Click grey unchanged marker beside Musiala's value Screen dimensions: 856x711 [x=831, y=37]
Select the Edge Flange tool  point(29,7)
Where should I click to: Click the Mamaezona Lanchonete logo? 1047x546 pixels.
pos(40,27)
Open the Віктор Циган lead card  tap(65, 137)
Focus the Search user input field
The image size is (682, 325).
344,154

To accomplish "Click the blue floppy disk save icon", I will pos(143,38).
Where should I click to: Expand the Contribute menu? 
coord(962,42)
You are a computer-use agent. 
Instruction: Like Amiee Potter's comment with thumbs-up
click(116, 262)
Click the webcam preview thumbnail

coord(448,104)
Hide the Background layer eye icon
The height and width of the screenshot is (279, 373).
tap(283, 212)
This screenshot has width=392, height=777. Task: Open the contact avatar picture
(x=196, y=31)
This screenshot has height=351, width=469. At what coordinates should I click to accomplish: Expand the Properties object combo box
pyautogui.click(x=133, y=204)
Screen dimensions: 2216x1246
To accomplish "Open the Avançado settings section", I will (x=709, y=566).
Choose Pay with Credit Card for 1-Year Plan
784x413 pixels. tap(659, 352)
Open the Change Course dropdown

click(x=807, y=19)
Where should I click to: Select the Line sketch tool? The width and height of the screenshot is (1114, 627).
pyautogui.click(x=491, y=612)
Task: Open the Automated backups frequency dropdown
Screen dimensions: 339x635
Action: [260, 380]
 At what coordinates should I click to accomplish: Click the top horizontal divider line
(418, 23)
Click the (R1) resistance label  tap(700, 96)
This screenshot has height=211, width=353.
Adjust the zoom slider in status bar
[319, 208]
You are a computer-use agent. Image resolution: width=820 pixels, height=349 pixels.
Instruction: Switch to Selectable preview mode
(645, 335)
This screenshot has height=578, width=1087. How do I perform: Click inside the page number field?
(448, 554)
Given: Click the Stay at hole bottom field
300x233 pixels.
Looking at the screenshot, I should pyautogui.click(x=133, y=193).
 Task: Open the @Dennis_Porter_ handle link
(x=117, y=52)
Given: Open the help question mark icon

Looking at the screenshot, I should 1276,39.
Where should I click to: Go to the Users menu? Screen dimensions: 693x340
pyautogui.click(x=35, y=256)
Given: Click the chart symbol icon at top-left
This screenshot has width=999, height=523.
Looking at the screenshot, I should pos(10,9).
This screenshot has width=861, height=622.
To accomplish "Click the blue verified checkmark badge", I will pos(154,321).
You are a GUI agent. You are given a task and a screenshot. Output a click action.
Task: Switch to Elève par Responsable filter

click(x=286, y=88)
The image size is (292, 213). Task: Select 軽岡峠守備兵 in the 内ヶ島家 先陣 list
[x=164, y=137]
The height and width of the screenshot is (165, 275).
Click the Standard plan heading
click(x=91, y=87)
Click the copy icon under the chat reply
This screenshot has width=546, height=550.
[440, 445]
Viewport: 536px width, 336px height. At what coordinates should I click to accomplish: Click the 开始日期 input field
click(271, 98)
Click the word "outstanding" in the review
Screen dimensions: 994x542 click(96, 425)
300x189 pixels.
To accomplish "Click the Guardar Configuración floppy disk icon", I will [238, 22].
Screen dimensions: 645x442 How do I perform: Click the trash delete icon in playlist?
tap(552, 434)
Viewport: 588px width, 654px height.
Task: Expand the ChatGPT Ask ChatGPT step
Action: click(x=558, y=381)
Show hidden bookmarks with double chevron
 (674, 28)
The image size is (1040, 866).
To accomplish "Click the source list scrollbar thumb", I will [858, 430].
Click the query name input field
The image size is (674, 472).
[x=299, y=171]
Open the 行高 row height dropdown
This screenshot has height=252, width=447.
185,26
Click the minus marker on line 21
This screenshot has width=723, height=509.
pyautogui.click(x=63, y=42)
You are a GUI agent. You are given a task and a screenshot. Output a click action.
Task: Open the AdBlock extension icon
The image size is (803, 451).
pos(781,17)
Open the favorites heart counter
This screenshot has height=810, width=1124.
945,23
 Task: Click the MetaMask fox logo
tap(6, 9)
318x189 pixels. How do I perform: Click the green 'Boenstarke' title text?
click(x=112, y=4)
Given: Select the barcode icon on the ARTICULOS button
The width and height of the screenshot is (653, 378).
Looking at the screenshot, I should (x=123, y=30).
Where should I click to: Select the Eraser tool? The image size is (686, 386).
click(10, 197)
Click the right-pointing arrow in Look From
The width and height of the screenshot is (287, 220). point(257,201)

::::::::

• Task to complete
Output every line above without altering anything.

• Exercise solution
Click grey unchanged marker beside Musiala's value Screen dimensions: 856x711 [x=831, y=37]
Select the Edge Flange tool  point(29,7)
Where should I click to: Click the Mamaezona Lanchonete logo? 1047x546 pixels.
pos(40,27)
Open the Віктор Циган lead card  tap(65, 137)
Focus the Search user input field
The image size is (682, 325).
344,154

To accomplish "Click the blue floppy disk save icon", I will pos(143,38).
Where should I click to: Expand the Contribute menu? 
coord(962,42)
You are a computer-use agent. 
Instruction: Like Amiee Potter's comment with thumbs-up
click(116, 262)
Click the webcam preview thumbnail

coord(448,104)
Hide the Background layer eye icon
The height and width of the screenshot is (279, 373).
tap(283, 212)
This screenshot has width=392, height=777. Task: Open the contact avatar picture
(x=196, y=31)
This screenshot has height=351, width=469. At what coordinates should I click to accomplish: Expand the Properties object combo box
pyautogui.click(x=133, y=204)
Screen dimensions: 2216x1246
To accomplish "Open the Avançado settings section", I will (x=709, y=566).
Choose Pay with Credit Card for 1-Year Plan
784x413 pixels. tap(659, 352)
Open the Change Course dropdown

click(x=807, y=19)
Where should I click to: Select the Line sketch tool? The width and height of the screenshot is (1114, 627).
pyautogui.click(x=491, y=612)
Task: Open the Automated backups frequency dropdown
Screen dimensions: 339x635
Action: [260, 380]
 At what coordinates should I click to accomplish: Click the top horizontal divider line
(418, 23)
Click the (R1) resistance label  tap(700, 96)
This screenshot has height=211, width=353.
Adjust the zoom slider in status bar
[319, 208]
You are a computer-use agent. Image resolution: width=820 pixels, height=349 pixels.
Instruction: Switch to Selectable preview mode
(645, 335)
This screenshot has height=578, width=1087. How do I perform: Click inside the page number field?
(448, 554)
Given: Click the Stay at hole bottom field
300x233 pixels.
Looking at the screenshot, I should pyautogui.click(x=133, y=193).
 Task: Open the @Dennis_Porter_ handle link
(x=117, y=52)
Given: Open the help question mark icon

Looking at the screenshot, I should 1276,39.
Where should I click to: Go to the Users menu? Screen dimensions: 693x340
pyautogui.click(x=35, y=256)
Given: Click the chart symbol icon at top-left
This screenshot has width=999, height=523.
Looking at the screenshot, I should pos(10,9).
This screenshot has width=861, height=622.
To accomplish "Click the blue verified checkmark badge", I will pos(154,321).
You are a GUI agent. You are given a task and a screenshot. Output a click action.
Task: Switch to Elève par Responsable filter

click(x=286, y=88)
The image size is (292, 213). Task: Select 軽岡峠守備兵 in the 内ヶ島家 先陣 list
[x=164, y=137]
The height and width of the screenshot is (165, 275).
Click the Standard plan heading
click(x=91, y=87)
Click the copy icon under the chat reply
This screenshot has width=546, height=550.
[440, 445]
Viewport: 536px width, 336px height. At what coordinates should I click to accomplish: Click the 开始日期 input field
click(271, 98)
Click the word "outstanding" in the review
Screen dimensions: 994x542 click(96, 425)
300x189 pixels.
To accomplish "Click the Guardar Configuración floppy disk icon", I will [238, 22].
Screen dimensions: 645x442 How do I perform: Click the trash delete icon in playlist?
tap(552, 434)
Viewport: 588px width, 654px height.
Task: Expand the ChatGPT Ask ChatGPT step
Action: click(x=558, y=381)
Show hidden bookmarks with double chevron
 (674, 28)
The image size is (1040, 866).
To accomplish "Click the source list scrollbar thumb", I will [858, 430].
Click the query name input field
The image size is (674, 472).
[x=299, y=171]
Open the 行高 row height dropdown
This screenshot has height=252, width=447.
185,26
Click the minus marker on line 21
This screenshot has width=723, height=509.
pyautogui.click(x=63, y=42)
You are a GUI agent. You are given a task and a screenshot. Output a click action.
Task: Open the AdBlock extension icon
The image size is (803, 451).
pos(781,17)
Open the favorites heart counter
This screenshot has height=810, width=1124.
945,23
 Task: Click the MetaMask fox logo
tap(6, 9)
318x189 pixels. How do I perform: Click the green 'Boenstarke' title text?
click(x=112, y=4)
Given: Select the barcode icon on the ARTICULOS button
The width and height of the screenshot is (653, 378).
Looking at the screenshot, I should (x=123, y=30).
Where should I click to: Select the Eraser tool? The image size is (686, 386).
click(10, 197)
Click the right-pointing arrow in Look From
The width and height of the screenshot is (287, 220). point(257,201)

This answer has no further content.